For cases involving another cause of action, formal medical evidence as the 'proof' of stress injury are less likely as stress injury is presumed. Logically, this arises most where the cause of action, such as 'nuisance by neighbour' involves an intent and desire to cause stress; and accordingly, it is hardly arguable that a victim of actions intended to cause stress failed to cause stress. Cases where compensation for stress injury was awarded without medical proof; but, where the situation was one where stress would be expected and therefore presumed include Deumo v. Fitzpatrick, 2008 O.J. No. 3015 and Rathmann v. Rudka, 2001 CarswellOnt 1206 wherein the courts stated:
I find that they both suffered physically from the smoke. You do not have to be a doctor to draw that conclusion but without medical evidence in both cases I cannot say to what extent. I really think in any event that the pain and suffering was part of the annoyance and loss of use and enjoyment of the property and any relief on account of that should be subsumed in that head. The symptoms were not of the most serious, although they were certainly long lasting and annoying and disconcerting. They would not add much money to the claim but they are part of the loss of use and enjoyment of the property. There may well be long term risks from second hand smoke but the plaintiff was not in a position to prove that.

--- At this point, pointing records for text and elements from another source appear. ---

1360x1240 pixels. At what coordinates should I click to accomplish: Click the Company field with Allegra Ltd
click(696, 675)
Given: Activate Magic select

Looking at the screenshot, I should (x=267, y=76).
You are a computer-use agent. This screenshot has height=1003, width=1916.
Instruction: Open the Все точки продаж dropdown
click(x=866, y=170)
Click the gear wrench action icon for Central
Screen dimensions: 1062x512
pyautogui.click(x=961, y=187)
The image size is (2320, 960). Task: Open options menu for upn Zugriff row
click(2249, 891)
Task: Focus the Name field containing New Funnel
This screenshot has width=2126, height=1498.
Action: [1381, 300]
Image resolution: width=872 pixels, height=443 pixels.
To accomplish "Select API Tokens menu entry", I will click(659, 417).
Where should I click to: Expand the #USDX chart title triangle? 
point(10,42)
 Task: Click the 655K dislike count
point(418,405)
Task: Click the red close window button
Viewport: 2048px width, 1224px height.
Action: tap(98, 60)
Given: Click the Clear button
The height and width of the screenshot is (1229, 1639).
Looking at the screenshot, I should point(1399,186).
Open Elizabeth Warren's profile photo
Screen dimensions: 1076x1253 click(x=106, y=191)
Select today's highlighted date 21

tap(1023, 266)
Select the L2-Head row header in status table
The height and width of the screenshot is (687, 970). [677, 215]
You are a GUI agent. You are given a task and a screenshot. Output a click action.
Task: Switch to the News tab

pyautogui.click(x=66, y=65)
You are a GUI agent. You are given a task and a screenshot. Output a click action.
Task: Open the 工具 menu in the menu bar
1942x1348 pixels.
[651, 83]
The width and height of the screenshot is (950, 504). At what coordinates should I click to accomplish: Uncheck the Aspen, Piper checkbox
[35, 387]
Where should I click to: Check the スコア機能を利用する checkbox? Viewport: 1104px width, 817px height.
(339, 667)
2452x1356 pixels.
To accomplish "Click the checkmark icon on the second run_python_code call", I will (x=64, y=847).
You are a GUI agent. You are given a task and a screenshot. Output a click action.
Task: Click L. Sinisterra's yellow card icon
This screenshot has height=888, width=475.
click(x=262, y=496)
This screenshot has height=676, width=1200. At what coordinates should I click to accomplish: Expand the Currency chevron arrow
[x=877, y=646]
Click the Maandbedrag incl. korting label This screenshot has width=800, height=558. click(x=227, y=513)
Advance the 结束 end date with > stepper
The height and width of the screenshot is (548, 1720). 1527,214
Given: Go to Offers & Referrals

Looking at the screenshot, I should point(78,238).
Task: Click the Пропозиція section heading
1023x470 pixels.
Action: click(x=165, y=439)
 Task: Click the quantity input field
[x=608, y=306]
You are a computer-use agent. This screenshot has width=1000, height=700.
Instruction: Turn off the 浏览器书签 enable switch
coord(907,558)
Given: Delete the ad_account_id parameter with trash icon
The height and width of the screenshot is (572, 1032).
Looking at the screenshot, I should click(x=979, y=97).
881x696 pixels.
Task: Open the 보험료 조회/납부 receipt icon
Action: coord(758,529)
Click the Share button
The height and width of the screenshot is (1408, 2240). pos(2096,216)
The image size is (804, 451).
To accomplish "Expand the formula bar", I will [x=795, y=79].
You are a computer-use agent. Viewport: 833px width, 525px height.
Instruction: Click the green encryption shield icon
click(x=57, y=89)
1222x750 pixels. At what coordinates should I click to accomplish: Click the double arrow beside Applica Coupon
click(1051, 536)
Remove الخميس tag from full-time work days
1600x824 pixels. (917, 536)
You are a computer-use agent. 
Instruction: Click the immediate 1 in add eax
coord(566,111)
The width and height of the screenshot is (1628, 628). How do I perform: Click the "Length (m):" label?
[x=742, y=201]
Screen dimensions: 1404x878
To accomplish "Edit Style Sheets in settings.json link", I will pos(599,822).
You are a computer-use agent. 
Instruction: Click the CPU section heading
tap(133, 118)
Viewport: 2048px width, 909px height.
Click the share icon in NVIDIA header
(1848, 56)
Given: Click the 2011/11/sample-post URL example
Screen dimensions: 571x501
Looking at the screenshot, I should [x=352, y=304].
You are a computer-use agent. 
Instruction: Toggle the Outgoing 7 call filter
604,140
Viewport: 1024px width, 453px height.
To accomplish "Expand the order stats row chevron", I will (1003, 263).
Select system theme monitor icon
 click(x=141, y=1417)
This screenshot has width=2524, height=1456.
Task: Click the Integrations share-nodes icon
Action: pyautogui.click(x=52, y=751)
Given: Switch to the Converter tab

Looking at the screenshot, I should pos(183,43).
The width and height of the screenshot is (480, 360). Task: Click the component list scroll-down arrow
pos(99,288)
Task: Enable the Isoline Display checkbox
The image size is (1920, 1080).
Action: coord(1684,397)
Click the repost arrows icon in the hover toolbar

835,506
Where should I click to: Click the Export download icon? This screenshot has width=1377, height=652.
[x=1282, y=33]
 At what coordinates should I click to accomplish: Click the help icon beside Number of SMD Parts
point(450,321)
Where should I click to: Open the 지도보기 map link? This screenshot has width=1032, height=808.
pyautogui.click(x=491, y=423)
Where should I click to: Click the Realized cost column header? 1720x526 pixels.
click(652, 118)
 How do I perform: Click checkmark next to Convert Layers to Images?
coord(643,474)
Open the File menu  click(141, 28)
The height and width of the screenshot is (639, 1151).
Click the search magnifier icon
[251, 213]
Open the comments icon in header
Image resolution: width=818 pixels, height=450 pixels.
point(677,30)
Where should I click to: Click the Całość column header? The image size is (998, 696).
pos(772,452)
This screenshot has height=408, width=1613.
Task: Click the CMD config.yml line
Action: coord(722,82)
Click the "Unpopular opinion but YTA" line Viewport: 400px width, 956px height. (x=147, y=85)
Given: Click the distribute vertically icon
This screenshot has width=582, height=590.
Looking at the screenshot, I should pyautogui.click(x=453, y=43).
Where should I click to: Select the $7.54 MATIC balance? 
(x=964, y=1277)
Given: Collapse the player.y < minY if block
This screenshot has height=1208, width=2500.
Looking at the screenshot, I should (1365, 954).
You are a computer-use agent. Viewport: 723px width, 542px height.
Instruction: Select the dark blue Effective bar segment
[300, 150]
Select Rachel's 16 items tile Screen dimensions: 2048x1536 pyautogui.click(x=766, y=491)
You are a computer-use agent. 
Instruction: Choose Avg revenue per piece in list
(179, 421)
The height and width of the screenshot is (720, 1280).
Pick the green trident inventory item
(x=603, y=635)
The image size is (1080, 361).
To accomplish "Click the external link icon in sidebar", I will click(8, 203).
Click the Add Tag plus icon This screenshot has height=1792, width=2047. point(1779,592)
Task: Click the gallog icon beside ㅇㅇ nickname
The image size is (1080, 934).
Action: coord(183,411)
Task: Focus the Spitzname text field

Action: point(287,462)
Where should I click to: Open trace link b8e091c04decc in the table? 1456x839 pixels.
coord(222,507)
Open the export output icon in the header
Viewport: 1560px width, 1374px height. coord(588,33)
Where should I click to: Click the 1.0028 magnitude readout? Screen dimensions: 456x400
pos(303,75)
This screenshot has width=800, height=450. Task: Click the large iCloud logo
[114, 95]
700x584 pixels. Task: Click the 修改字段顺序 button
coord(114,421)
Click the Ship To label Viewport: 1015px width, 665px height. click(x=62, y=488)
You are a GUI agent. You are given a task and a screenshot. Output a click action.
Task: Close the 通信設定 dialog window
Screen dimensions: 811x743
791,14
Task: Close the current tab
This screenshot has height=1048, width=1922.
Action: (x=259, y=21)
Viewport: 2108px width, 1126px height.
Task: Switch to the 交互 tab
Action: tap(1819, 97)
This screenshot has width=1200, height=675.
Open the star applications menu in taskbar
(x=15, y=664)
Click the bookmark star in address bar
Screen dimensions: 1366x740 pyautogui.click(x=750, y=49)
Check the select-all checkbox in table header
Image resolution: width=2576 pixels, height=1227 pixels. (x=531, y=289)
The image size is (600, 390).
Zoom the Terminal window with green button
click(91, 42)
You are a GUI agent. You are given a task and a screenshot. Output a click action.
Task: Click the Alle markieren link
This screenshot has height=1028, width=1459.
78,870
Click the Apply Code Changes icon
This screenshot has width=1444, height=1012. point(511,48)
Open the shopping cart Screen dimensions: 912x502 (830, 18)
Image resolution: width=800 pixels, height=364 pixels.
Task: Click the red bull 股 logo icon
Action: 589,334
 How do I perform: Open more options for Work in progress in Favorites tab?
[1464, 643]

The defendant's conduct was unbelievable and outrageous. Both Ms. Rathmann and Mr. Mark testified how Ms. Rudka's conduct worried and upset them to the point that they were wary of going outside concerned about what they might find or what might happen. They were concerned that further damage may have been caused to their property or their vehicles. They were concerned about the safety of their dogs. Stress developed in their relationship. No medical evidence was called to corroborate the claimed psychological effects of the defendant's misconduct on them. Such evidence was not necessary.
With the above principles establishing guidance for the lower courts, it is hoped that general damage awards for stress injury will occur more regularly so to provide wronged litigants with a judicial result that duly attempts to 'make victims truly whole'.